Non c’è mai stata nella storia della Repubblica tanta intromissione nel privato come in questa epoca di mercato forzato. Di cui i balzelli sono solo l’aspetto più visibile. Dal ticket sul biglietto del cinema agli innumerevoli balzelli del fisco locale, il primo prodotto della liberalizzazione e del decentramento. Ogni sacchetto della spazzatura costa due euro e anche quattro. La multa stradale, fissata per legge, si grava di 12 euro di notifica (ormai si parla di euro come di lire…). L’acqua si raddoppia di prezzo per la depurazione – anche dove la depurazione non si fa.
Per non dire delle banche, che di privato hanno solo il nome, tant’è che i loro evidenti accordi di cartello non sono nemmeno indagati. Che tassano anche i soldi che uno vi deposita, in giacenza e, di più, quando sono ritirati. E impongono, all’unisono, spese e commissioni percentuali per ogni tipo di servizio che non gli costa nulla (il deposito titoli, l’incasso dei dividendi, l’incasso degli assegni, che avviene tutto in automatico). Col pizzo aggiuntivo dello Stato vero e proprio: due euro al mese ogni conto corrente.

L’università privata eccola qua

Privat-dozent, libero docente, è stata una professione onorata fino a centocinquant’anni fa. Si potrebbe prendere la ricorrenza dell’unità per tornare all’antico. Dato che il moderno a Tremonti dispiace, cioè a Milano. Che invece di tagliare gli stratosferici appalti, la cosiddetta pace nel mondo, così costosa, e le folle di portantini degli ospedali e le Asl, taglia la scuola, l’università, e la ricerca scientifica. Erano docenti privati, a pagamento, i luminari di medicina. E anche illustri letterati, Pietro Giordani, Francesco De Sanctis.

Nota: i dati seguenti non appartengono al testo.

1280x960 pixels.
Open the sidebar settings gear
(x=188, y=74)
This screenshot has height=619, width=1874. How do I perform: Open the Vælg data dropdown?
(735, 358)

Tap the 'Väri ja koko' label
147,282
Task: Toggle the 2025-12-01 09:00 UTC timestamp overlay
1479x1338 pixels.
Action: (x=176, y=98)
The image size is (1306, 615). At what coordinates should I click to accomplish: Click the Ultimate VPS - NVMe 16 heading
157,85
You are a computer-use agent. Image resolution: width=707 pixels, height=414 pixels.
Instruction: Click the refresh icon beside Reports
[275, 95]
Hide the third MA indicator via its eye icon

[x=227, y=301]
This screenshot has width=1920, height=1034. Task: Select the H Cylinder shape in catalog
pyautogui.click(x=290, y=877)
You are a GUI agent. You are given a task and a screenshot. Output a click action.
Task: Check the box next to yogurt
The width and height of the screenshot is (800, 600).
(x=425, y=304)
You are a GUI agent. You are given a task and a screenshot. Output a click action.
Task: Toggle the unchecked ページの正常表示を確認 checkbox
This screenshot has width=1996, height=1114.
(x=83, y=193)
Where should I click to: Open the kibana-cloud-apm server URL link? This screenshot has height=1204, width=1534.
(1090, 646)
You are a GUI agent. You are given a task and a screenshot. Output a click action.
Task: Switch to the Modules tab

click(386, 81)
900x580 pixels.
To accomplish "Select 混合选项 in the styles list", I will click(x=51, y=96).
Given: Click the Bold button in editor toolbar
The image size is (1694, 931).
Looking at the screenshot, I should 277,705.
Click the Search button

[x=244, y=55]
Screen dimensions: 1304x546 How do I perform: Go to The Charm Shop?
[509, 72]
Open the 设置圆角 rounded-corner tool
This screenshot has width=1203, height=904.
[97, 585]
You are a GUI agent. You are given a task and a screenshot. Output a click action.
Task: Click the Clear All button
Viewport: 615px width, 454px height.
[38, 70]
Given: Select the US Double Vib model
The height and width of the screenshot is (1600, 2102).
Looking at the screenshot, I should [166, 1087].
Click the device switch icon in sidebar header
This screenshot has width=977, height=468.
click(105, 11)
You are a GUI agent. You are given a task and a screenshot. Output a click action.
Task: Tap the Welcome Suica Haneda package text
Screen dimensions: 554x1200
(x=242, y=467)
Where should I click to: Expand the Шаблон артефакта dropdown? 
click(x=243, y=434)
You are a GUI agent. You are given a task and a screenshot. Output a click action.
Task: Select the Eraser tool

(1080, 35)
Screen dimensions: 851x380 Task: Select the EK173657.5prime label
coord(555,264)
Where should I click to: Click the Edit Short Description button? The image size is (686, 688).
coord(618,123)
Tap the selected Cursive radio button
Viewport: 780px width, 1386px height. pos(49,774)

I filosofi pure, i fisici.
Non è una modesta proposta, non sarebbe nemmeno difficile: ogni allievo divide per cinque-sei ogni anno, quanti sono gli esami che deve dare, la tassa che ora annualmente paga all’università, la divide con i cinque-sei professori che lo prepareranno agli esami.

Mani sporche sulle case del Campidoglio

Si fa periodicamente uno scandaletto, sulle case del Comune di Roma, “visto da destra” cioè, “visto da sinistra”, giusto per qualche titolo di giornale. Ma senza incidere: a amici, parenti, conoscenti, sindacalisti, funzionari comunali, cooperative e associazioni di comodo, pagano e pagheranno sempre affitti e prezzi di vendita irrisori. Sembra la giungla della questione morale. Ma i fatti sono noti: il Campidoglio ha almeno trentamila abitazioni di pregio, e forse centomila, un patrimonio accumulato nei secoli, che non sa gestire. Carraro, l’ultimo sindaco del centro sinistra, avviò vent’anni fa una catalogazione, affidandola al consorzio d’imprese Census. Fu la sua fine: Niccolini ne chiese l’incriminazione, la Pm di Mani Pulite Attanasio abbatté la giunta Carraro, arrivarono i commissari Voci, Camporota e Canale, e la prima cosa che fecero fu la rescissione del contratto Census. Che il Campidoglio poi pagò giudizialmente, per non fare il censimento. Canale poi tenterà la carriera politica nell’ex Pci.